## Aim of the task
Every line from the one with "Service après-vente (82, 1991)" to the one with "FAQ (80, 2424)", including those two, is to be copied exactly; all other lines of the entries below are left out.

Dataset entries
____________________

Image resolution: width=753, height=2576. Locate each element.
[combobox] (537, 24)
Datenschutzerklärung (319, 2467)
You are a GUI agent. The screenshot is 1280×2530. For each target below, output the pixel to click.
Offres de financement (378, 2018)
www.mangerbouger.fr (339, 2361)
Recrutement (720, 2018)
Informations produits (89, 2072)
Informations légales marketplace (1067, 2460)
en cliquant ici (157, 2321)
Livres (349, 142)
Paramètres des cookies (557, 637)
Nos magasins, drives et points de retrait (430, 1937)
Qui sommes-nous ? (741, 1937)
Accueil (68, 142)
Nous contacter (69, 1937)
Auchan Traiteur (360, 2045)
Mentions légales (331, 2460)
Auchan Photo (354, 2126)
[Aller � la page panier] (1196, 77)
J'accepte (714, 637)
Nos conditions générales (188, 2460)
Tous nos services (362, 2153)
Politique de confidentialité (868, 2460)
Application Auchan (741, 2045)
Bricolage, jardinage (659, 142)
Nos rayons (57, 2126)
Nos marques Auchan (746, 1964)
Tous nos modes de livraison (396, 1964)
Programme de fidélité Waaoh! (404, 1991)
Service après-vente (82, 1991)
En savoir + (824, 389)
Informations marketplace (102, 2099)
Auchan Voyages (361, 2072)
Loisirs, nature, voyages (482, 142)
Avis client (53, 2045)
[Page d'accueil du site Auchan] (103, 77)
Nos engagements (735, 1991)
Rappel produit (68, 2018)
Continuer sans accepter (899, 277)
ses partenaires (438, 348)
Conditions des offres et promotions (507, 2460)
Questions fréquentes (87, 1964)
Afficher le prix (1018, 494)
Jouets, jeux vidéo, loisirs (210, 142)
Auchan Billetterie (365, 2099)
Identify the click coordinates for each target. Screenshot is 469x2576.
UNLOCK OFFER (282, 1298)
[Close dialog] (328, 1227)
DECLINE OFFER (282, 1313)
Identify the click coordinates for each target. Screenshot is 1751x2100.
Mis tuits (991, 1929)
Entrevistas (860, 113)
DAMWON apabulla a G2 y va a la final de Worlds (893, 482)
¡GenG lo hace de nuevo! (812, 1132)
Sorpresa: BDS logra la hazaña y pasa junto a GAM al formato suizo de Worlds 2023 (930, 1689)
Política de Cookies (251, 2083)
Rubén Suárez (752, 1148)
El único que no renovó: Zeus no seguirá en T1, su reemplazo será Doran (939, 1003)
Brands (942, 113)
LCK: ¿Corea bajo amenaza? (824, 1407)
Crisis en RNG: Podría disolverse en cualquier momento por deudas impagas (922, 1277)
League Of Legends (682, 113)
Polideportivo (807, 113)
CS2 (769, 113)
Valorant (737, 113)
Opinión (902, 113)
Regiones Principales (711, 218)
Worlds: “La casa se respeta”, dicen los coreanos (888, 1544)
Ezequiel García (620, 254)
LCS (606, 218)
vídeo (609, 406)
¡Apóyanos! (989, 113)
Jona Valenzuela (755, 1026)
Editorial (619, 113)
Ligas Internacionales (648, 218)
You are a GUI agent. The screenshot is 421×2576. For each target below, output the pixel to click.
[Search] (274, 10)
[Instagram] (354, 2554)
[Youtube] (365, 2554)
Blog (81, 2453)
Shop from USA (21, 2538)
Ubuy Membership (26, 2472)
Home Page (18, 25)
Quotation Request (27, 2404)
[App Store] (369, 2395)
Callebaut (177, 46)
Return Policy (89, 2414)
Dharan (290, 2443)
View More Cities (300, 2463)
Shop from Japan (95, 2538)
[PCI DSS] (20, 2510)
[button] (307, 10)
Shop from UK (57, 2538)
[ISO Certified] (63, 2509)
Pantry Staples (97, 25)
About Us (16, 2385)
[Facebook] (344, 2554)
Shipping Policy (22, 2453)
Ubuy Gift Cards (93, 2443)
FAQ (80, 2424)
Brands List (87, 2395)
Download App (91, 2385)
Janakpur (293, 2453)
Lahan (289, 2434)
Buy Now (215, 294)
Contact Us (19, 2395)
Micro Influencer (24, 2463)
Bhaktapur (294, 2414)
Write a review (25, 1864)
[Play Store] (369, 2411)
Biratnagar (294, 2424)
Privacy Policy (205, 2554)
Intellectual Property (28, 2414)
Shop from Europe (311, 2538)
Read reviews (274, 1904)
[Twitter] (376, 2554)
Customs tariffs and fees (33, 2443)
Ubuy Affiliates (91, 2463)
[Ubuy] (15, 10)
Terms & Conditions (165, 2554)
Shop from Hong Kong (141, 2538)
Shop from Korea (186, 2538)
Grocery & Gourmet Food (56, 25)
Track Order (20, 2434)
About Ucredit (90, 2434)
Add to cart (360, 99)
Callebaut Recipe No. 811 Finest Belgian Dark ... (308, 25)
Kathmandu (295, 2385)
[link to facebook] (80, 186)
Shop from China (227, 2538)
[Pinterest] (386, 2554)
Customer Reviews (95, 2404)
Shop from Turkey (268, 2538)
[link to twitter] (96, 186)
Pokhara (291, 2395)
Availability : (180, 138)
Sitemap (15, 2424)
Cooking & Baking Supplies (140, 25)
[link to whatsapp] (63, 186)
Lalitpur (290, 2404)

____________________

## Result of this exercise
Service après-vente (82, 1991)
En savoir + (824, 389)
Informations marketplace (102, 2099)
Auchan Voyages (361, 2072)
Loisirs, nature, voyages (482, 142)
Avis client (53, 2045)
[Page d'accueil du site Auchan] (103, 77)
Nos engagements (735, 1991)
Rappel produit (68, 2018)
Continuer sans accepter (899, 277)
ses partenaires (438, 348)
Conditions des offres et promotions (507, 2460)
Questions fréquentes (87, 1964)
Afficher le prix (1018, 494)
Jouets, jeux vidéo, loisirs (210, 142)
Auchan Billetterie (365, 2099)
Identify the click coordinates for each target. Screenshot is 469x2576.
UNLOCK OFFER (282, 1298)
[Close dialog] (328, 1227)
DECLINE OFFER (282, 1313)
Identify the click coordinates for each target. Screenshot is 1751x2100.
Mis tuits (991, 1929)
Entrevistas (860, 113)
DAMWON apabulla a G2 y va a la final de Worlds (893, 482)
¡GenG lo hace de nuevo! (812, 1132)
Sorpresa: BDS logra la hazaña y pasa junto a GAM al formato suizo de Worlds 2023 (930, 1689)
Política de Cookies (251, 2083)
Rubén Suárez (752, 1148)
El único que no renovó: Zeus no seguirá en T1, su reemplazo será Doran (939, 1003)
Brands (942, 113)
LCK: ¿Corea bajo amenaza? (824, 1407)
Crisis en RNG: Podría disolverse en cualquier momento por deudas impagas (922, 1277)
League Of Legends (682, 113)
Polideportivo (807, 113)
CS2 (769, 113)
Valorant (737, 113)
Opinión (902, 113)
Regiones Principales (711, 218)
Worlds: “La casa se respeta”, dicen los coreanos (888, 1544)
Ezequiel García (620, 254)
LCS (606, 218)
vídeo (609, 406)
¡Apóyanos! (989, 113)
Jona Valenzuela (755, 1026)
Editorial (619, 113)
Ligas Internacionales (648, 218)
You are a GUI agent. The screenshot is 421×2576. For each target below, output the pixel to click.
[Search] (274, 10)
[Instagram] (354, 2554)
[Youtube] (365, 2554)
Blog (81, 2453)
Shop from USA (21, 2538)
Ubuy Membership (26, 2472)
Home Page (18, 25)
Quotation Request (27, 2404)
[App Store] (369, 2395)
Callebaut (177, 46)
Return Policy (89, 2414)
Dharan (290, 2443)
View More Cities (300, 2463)
Shop from Japan (95, 2538)
[PCI DSS] (20, 2510)
[button] (307, 10)
Shop from UK (57, 2538)
[ISO Certified] (63, 2509)
Pantry Staples (97, 25)
About Us (16, 2385)
[Facebook] (344, 2554)
Shipping Policy (22, 2453)
Ubuy Gift Cards (93, 2443)
FAQ (80, 2424)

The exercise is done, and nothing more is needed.